Challenge Week 1 Summary

Congratulations to all Paleo Challenge Participants who have successfully made it through the first week of our Paleo/Transformation Challenge.

Everyone is doing SO great – we are really proud of all of you for making such great food choices over the last week and really sticking with your comitment to this challenge! You ALL deserve a blue ribbon for making it through the “hell week” that Week 1 often presents.

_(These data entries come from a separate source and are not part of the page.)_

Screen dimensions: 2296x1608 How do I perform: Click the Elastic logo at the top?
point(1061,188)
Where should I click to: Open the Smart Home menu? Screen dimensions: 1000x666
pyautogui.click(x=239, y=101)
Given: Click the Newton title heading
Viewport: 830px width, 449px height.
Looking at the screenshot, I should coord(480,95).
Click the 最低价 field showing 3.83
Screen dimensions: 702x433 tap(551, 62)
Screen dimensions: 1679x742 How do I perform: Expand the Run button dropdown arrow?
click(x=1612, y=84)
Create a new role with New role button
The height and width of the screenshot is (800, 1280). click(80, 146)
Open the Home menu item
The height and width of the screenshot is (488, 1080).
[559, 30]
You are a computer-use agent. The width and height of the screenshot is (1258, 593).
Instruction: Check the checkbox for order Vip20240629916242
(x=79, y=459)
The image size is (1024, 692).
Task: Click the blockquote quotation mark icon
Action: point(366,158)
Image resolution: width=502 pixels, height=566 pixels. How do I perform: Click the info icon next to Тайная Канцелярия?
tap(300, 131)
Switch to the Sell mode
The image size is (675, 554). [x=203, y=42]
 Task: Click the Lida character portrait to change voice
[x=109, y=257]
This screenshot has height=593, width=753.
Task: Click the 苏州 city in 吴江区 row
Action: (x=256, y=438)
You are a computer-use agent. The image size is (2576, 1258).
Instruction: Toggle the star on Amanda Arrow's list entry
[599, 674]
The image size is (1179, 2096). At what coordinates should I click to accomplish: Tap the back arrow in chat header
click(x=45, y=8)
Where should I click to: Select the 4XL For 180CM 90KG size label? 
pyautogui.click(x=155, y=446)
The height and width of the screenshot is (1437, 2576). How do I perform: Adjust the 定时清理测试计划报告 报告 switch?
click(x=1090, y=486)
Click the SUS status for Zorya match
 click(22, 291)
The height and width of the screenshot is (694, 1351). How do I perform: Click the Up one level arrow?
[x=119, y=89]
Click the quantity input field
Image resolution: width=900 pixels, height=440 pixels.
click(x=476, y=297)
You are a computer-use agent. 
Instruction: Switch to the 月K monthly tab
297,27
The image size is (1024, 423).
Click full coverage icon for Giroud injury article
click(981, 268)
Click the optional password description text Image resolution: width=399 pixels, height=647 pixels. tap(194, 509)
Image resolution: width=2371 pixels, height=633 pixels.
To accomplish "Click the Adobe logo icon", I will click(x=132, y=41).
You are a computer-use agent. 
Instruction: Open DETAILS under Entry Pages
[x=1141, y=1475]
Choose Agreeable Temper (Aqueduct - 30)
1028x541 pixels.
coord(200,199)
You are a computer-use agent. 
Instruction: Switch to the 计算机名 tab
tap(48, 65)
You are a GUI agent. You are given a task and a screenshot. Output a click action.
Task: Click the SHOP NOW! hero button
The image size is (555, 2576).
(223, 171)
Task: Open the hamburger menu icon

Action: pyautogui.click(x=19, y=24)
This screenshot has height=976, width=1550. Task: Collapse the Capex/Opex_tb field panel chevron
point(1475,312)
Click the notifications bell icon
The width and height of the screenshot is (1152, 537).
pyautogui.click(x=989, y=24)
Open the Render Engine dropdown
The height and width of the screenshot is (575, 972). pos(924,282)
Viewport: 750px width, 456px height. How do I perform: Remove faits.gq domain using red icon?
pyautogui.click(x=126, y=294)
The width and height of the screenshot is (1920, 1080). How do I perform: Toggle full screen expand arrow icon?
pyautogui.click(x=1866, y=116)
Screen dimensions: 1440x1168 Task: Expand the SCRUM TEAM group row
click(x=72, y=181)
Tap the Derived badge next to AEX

We have reviewed the first week of food logs, and emailed comments  and suggestions to each of you individually. If you did  not receive an email with food log comments, please email Christie at info@crossfitxlr8.com

We’re going to make two minor changes to the challenge, effective week 2:

  • You will only be able to earn a maximum of 30 “Workout” points per week. This equates to 6 days at 5 points per day. It is imperative that we give our bodies time for rest and recovery – a minimum of one “rest day” per week. We don’t want anyone compromising their health or pushing their bodies to the point of injury for the sake of challenge points :) If you posted 7 days worth of workouts to BTWB last week, you will receive points for all days, but going forward the maximum number of days that points can be earned for workouts is 6.

 

  • Food Logs will be turned in on Monday instead of Friday/Saturday going forward. The next turn-in date is Monday, 1/18 and should include all food logs not yet turned in through Sunday, 1/17. This will allow us to total points on a weekly basis using a Mon – Sun week.

If anyone has any questions about their food log comments/suggestions or about the updates above, please email info@crossfitxlr8.com

Keep up the great work everyone – It only gets better from here on out!